[CONSIGNES]: Affichez chaque ligne de la liste ci-dessous qui contient la chaîne « Sort ».

[LISTE]:
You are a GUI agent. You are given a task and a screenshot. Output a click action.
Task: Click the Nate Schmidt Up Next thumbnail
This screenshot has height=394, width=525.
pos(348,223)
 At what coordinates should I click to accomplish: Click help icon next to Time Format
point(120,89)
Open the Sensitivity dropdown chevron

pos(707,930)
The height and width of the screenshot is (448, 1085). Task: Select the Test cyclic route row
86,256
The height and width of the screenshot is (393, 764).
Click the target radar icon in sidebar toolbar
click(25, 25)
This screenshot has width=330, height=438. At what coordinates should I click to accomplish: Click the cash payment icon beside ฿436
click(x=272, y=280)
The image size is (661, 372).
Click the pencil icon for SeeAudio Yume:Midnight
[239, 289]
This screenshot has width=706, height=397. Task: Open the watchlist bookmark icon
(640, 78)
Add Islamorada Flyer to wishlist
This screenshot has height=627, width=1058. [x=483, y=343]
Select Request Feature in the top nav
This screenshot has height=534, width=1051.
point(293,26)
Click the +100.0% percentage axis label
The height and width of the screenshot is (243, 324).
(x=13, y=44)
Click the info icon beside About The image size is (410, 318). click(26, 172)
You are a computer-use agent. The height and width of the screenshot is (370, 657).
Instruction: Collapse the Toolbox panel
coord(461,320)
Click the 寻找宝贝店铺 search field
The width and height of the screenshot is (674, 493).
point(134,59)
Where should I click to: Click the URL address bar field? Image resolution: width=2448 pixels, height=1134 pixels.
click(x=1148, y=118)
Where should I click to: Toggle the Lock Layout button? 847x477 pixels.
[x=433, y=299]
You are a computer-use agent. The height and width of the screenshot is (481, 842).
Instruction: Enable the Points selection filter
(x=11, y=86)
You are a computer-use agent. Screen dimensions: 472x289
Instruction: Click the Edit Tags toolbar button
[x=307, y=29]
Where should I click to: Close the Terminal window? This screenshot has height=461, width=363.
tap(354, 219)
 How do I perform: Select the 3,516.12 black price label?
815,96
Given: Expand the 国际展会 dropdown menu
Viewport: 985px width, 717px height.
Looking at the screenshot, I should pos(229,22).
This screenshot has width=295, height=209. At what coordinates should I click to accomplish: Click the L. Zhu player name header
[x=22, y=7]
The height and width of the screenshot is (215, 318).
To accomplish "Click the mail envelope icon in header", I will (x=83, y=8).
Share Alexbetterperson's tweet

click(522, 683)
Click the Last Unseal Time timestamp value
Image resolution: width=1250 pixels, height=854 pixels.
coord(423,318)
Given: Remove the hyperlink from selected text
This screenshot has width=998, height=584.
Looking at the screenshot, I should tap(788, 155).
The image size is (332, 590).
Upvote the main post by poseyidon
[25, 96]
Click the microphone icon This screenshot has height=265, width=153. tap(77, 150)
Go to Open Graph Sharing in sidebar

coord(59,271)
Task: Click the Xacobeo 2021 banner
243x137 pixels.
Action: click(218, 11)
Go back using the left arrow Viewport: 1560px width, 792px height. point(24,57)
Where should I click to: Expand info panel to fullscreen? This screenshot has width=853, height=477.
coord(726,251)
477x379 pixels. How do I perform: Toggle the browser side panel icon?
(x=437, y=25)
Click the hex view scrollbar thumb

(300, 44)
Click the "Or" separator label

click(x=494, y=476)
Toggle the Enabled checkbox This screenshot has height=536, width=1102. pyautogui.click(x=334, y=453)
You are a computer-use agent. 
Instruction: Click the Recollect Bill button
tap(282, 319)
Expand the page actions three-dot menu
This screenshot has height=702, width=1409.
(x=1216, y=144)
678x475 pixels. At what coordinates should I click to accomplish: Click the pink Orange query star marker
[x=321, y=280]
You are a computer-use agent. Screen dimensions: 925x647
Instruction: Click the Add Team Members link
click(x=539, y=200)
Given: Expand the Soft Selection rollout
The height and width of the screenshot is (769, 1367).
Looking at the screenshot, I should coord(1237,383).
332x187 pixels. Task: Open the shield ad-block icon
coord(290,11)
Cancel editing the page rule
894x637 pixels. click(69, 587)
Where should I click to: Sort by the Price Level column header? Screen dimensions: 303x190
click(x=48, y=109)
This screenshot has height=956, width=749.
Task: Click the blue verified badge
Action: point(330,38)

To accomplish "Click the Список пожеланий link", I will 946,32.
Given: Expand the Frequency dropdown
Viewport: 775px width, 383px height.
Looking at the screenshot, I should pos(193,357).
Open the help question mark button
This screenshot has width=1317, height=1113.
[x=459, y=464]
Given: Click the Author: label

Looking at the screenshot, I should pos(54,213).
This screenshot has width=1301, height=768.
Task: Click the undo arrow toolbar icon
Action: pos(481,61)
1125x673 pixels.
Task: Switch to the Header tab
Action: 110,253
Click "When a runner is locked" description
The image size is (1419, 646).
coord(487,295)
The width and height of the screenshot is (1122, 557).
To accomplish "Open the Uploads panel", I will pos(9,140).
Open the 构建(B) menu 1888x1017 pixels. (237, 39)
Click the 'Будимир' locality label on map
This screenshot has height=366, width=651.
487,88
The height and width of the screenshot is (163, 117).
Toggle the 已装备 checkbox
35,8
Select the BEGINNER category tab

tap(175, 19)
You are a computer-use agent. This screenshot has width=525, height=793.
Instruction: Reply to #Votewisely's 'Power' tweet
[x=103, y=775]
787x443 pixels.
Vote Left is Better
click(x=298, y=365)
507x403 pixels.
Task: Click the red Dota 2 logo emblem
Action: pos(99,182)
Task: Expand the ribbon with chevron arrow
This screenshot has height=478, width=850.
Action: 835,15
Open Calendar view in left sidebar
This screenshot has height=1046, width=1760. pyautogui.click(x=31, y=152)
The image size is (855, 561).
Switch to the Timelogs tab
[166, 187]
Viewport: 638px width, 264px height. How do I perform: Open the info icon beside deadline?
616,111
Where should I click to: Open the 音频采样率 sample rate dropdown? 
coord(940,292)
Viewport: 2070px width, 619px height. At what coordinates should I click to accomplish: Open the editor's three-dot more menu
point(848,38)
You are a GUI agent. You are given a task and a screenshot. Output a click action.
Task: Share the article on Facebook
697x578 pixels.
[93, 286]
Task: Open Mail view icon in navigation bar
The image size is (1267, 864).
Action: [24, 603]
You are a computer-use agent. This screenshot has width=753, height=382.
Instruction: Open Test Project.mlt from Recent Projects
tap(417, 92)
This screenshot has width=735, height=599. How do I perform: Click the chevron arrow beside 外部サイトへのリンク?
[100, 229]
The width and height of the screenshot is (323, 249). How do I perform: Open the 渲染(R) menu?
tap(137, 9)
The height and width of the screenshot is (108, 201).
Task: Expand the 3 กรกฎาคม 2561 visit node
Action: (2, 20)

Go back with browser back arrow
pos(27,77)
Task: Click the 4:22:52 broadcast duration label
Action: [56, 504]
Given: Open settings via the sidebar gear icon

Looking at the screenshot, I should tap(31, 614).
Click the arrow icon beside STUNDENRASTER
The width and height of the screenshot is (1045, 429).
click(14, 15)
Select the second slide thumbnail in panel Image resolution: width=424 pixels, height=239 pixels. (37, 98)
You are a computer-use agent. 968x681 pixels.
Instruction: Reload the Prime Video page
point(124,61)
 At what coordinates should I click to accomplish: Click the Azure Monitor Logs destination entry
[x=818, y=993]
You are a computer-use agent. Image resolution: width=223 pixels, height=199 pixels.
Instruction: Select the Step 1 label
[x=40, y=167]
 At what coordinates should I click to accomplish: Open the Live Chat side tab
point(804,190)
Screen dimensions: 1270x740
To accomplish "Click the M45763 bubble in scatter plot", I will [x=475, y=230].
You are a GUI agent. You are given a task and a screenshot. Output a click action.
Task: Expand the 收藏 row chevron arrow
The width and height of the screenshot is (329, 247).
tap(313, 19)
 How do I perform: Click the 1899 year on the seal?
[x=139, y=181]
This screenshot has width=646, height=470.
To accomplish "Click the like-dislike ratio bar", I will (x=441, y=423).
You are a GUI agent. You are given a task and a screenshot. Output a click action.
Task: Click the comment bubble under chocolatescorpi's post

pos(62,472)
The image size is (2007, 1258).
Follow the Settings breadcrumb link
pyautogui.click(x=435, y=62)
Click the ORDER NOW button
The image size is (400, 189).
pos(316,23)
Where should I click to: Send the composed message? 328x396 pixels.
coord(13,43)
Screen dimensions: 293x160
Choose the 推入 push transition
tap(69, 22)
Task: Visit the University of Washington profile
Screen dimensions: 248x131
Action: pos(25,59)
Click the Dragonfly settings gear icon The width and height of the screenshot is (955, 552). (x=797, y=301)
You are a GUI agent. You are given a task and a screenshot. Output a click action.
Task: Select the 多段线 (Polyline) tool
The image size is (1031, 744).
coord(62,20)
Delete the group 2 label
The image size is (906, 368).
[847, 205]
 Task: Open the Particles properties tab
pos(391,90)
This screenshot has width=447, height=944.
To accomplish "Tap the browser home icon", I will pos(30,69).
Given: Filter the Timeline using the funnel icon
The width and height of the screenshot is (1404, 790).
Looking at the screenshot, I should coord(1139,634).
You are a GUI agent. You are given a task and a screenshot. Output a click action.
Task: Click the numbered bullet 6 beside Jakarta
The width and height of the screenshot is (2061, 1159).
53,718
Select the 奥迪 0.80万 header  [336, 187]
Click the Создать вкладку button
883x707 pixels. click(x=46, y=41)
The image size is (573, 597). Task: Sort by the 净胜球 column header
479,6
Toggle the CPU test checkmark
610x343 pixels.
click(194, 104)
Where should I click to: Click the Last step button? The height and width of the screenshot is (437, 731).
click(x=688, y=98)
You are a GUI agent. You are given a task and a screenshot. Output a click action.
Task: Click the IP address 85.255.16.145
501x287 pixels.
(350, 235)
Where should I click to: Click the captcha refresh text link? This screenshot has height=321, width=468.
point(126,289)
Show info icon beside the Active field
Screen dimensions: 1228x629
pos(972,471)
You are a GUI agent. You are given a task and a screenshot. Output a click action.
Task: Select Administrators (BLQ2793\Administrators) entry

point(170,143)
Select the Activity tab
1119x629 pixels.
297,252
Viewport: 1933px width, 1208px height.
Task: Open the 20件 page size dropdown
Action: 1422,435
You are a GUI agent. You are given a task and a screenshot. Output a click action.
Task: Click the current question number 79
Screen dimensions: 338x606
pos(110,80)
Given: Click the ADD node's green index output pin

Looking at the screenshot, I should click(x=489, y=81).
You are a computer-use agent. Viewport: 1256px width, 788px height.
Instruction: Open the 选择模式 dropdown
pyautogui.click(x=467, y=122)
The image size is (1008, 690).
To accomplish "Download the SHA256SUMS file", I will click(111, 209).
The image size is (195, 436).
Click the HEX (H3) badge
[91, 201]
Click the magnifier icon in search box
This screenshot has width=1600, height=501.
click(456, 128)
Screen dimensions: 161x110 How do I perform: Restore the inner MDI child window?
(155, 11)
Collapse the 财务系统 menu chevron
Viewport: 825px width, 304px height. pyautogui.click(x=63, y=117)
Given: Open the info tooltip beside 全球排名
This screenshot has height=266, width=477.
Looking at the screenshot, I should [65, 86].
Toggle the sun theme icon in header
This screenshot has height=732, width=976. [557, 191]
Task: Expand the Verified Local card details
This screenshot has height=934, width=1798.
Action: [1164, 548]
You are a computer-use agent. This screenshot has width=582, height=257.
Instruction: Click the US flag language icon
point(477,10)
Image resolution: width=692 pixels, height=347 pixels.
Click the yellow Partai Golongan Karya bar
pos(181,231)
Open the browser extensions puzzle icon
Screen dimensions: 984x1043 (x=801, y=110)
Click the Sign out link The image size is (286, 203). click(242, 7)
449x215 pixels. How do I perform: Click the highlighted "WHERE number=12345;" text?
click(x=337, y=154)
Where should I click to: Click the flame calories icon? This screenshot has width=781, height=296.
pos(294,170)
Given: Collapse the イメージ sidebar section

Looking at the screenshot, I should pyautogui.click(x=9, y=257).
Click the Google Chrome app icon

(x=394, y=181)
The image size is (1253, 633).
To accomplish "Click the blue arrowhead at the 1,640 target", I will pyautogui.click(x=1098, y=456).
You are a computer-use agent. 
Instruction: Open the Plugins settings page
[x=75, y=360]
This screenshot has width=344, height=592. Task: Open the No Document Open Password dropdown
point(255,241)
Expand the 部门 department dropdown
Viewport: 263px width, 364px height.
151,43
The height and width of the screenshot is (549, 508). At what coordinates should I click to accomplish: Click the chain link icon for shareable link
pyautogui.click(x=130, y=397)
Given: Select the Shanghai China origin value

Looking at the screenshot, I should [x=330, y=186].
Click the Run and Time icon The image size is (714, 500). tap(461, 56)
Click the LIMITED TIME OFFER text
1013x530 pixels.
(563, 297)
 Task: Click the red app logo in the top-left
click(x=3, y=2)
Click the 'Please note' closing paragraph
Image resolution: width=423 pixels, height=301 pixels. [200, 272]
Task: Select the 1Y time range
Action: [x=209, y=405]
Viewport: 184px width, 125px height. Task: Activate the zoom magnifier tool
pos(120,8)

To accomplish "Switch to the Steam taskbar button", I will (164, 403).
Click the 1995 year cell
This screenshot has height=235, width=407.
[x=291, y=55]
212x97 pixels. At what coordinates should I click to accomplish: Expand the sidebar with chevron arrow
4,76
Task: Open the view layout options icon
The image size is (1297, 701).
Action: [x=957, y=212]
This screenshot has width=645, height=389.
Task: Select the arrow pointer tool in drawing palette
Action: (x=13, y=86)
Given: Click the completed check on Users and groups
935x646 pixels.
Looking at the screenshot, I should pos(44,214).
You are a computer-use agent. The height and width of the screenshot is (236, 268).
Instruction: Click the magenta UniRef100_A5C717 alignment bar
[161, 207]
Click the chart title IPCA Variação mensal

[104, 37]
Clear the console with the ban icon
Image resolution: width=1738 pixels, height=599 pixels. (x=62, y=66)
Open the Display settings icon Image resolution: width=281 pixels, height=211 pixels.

[CORRIGÉ]:
Where should I click to: Sort by the Price Level column header? Screen dimensions: 303x190
The image size is (573, 597). Task: Sort by the 净胜球 column header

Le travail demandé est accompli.